Solved: Re: Simulator ONTAP 8.3 - Root Volume Space Problem

rbrinson · ‎2015-09-16

I have installed two instances of the ESX version of the 8.3 Simulator and within a few days I run into space problems on the root volume. See the messages below from the console. I have also runto into this same problem with instances installed in ESX in a Partner's lab. It appears that there are logs or some other file(s) that are continually being created and filling up the root volume. The Partner dug a little deeper and reports that it looks like the Simulator is buitl on a Linux image and that it is the Linux image that is actually having a space problem.

CONSOLE OUTPUT:

login as: admin
Using keyboard-interactive authentication.
Password:
***********************
** SYSTEM MESSAGES **
***********************

CRITICAL: This node is not healthy because the root volume is low on space
(<10MB). The node can still serve data, but it cannot participate in cluster
operations until this situation is rectified. Free space using the nodeshell or
contact technical support for assistance.

cdot83::>

VM Characteristics: See Attachment.

shatfield · ‎2015-09-16

And here's the quick&dirty node shell variant:

From the problem node's console:

login to the cluster shell
run local
disk assign all
aggr status
The root aggr will have "root" in the option list. Typically its aggr0
aggr add aggregate_name 3@1g
Assuming the default 1gb disks were used. Adjust as necessary.
vol status
The root vol will have "root" in the options list. typically its vol0
vol size root_volume +2290m
The size increase availble may vary depending on the type of disks used. 2560m or 2290m are most common. Try 2560 first, if that fails fall back to 2290, if that fails the error will give the max size in kb
exit
reboot

You may or may not need a second reboot to remove the recovery flag in the loader. If required it will tell you when you log in from the node shell.
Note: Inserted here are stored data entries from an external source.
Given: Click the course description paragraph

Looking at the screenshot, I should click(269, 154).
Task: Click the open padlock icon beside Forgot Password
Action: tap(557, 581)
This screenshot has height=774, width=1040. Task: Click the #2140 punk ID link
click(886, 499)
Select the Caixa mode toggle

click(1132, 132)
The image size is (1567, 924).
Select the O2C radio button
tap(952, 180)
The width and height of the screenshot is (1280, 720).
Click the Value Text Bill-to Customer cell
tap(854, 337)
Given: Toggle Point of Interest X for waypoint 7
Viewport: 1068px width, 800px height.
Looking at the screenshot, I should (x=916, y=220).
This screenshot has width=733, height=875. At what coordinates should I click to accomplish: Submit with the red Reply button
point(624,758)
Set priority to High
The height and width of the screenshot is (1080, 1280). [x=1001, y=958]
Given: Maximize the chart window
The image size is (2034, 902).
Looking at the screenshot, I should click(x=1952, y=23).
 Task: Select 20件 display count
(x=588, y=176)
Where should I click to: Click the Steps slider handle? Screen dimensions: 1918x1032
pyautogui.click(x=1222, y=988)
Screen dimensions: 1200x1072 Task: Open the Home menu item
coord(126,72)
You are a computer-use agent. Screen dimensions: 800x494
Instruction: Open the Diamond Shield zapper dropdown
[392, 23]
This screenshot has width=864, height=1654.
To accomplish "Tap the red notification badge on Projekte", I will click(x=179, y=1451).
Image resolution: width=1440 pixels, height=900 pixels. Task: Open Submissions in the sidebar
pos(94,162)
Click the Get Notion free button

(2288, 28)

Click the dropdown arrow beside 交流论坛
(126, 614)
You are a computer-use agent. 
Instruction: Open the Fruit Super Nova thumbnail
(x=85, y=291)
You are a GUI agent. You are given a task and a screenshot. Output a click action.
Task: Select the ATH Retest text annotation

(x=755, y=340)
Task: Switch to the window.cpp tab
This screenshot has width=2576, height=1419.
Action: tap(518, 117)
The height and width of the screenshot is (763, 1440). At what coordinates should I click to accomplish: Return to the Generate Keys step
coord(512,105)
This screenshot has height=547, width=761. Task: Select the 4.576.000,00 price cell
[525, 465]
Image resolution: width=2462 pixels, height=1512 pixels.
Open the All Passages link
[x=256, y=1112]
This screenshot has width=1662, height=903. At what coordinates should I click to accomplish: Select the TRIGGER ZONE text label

After a clean reboot, go back and disable aggr snaps and vol snaps on the root, delete any existing snaps, and clean out old logs and asup files in the mroot.

View solution in original post

ekashpureff · ‎2015-09-16

Rbrinson -

Yes the sims run out of space given the default root volume size.

Common practice is to add another idisk to the aggr and grow the root volume, and turn off snapshots.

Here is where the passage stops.